● EXERCISE INPUT
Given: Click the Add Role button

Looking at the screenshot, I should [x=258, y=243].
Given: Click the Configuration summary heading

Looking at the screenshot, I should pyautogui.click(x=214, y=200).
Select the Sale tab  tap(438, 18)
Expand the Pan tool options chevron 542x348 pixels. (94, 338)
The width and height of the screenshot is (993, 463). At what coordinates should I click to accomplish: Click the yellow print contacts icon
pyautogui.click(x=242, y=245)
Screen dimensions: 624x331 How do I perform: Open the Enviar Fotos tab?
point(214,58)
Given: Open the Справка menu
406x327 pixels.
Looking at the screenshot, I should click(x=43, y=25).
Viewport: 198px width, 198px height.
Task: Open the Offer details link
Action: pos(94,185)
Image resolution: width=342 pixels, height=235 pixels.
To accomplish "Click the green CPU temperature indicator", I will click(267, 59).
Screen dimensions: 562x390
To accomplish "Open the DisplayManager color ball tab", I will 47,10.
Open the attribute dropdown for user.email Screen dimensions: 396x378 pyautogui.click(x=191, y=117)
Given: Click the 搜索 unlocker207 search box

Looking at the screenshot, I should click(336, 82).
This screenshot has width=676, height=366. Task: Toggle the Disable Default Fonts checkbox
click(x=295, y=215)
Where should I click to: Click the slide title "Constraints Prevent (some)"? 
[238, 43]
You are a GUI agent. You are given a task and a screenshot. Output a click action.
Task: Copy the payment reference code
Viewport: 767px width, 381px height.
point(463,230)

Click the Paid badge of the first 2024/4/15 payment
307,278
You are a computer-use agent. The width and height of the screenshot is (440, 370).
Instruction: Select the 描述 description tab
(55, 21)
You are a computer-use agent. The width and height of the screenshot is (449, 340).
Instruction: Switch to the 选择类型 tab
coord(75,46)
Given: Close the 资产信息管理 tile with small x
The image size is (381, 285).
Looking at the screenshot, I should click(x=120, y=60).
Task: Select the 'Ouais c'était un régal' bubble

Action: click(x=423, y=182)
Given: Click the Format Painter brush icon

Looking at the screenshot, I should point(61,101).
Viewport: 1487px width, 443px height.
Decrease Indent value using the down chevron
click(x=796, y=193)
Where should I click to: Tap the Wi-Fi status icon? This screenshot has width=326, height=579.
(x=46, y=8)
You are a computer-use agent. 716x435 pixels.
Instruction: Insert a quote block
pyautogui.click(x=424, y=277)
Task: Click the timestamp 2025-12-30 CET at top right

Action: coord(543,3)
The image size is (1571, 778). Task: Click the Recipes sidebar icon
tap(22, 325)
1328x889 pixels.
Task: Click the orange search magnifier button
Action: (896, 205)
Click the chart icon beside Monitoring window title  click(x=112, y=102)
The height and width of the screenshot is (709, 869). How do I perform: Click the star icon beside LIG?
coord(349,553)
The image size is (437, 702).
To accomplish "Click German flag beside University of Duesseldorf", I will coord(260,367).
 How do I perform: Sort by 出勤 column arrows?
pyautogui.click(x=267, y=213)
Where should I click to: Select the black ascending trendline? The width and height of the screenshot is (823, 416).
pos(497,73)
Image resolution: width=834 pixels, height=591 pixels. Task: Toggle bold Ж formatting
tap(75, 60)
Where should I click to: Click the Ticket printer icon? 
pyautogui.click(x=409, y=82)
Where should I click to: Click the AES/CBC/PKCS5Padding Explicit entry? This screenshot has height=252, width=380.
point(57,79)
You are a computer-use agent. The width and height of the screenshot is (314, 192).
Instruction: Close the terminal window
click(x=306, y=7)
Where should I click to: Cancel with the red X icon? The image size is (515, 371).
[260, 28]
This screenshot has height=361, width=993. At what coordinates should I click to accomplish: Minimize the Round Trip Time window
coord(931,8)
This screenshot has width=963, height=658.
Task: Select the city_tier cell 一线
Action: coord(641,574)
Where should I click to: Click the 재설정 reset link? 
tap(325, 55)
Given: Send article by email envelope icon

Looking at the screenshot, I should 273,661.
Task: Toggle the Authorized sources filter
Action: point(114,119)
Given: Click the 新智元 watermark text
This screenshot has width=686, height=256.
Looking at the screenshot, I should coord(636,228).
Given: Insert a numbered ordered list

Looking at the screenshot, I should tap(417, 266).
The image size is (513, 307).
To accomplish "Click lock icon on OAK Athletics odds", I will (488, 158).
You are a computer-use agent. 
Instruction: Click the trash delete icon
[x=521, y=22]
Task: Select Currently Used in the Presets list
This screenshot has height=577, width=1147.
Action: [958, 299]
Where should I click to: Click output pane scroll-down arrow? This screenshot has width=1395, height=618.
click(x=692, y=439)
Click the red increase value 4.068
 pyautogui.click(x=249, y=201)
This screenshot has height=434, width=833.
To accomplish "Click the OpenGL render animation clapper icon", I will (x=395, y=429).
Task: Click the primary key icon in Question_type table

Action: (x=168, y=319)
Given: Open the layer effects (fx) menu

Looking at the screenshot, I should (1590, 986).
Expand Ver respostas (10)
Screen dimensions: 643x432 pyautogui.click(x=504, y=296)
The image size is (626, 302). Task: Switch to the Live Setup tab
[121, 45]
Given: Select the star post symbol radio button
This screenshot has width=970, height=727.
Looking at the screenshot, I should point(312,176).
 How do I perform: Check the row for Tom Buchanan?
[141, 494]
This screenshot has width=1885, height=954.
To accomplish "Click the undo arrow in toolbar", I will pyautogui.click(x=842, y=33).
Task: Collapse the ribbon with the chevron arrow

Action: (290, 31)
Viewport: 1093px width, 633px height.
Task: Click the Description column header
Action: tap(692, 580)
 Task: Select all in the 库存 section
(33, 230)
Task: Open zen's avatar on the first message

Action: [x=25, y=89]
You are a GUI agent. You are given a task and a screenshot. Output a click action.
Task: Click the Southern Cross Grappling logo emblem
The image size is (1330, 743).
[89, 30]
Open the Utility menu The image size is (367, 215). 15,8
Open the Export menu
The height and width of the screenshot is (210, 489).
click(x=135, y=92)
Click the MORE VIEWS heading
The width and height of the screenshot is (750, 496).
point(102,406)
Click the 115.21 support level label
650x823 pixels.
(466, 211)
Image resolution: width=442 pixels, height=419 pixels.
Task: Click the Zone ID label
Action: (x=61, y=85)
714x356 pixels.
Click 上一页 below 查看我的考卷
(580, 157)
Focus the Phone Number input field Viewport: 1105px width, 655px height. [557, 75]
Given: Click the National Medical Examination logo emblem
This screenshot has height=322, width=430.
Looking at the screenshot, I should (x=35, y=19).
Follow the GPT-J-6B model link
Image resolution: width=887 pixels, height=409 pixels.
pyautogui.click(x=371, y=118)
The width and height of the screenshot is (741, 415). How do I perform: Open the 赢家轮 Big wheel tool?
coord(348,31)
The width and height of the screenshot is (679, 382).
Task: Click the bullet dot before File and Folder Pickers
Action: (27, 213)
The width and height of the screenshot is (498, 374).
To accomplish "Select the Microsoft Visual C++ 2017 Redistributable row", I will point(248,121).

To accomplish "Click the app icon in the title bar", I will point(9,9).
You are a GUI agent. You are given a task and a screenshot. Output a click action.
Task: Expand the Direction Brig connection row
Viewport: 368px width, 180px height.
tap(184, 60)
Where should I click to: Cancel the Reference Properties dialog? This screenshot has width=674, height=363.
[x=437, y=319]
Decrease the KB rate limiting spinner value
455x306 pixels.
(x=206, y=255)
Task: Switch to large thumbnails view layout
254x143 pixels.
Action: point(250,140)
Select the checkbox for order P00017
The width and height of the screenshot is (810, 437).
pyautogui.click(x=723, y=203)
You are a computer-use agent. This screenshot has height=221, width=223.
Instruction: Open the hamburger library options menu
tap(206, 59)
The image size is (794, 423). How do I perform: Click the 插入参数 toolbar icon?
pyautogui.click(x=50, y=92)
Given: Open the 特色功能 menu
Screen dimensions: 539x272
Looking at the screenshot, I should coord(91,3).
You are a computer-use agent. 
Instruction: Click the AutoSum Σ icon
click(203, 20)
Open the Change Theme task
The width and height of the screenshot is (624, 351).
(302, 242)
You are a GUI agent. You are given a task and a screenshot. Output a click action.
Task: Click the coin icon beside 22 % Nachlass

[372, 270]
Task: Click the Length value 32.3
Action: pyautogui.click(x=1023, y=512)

● GOAL
Reproduce the records from the line with "714x356 pixels." up to and including the line with "pyautogui.click(x=371, y=118)", keeping every line as it appears.

● EXERCISE SOLUTION
714x356 pixels.
Click 上一页 below 查看我的考卷
(580, 157)
Focus the Phone Number input field Viewport: 1105px width, 655px height. [557, 75]
Given: Click the National Medical Examination logo emblem
This screenshot has height=322, width=430.
Looking at the screenshot, I should (x=35, y=19).
Follow the GPT-J-6B model link
Image resolution: width=887 pixels, height=409 pixels.
pyautogui.click(x=371, y=118)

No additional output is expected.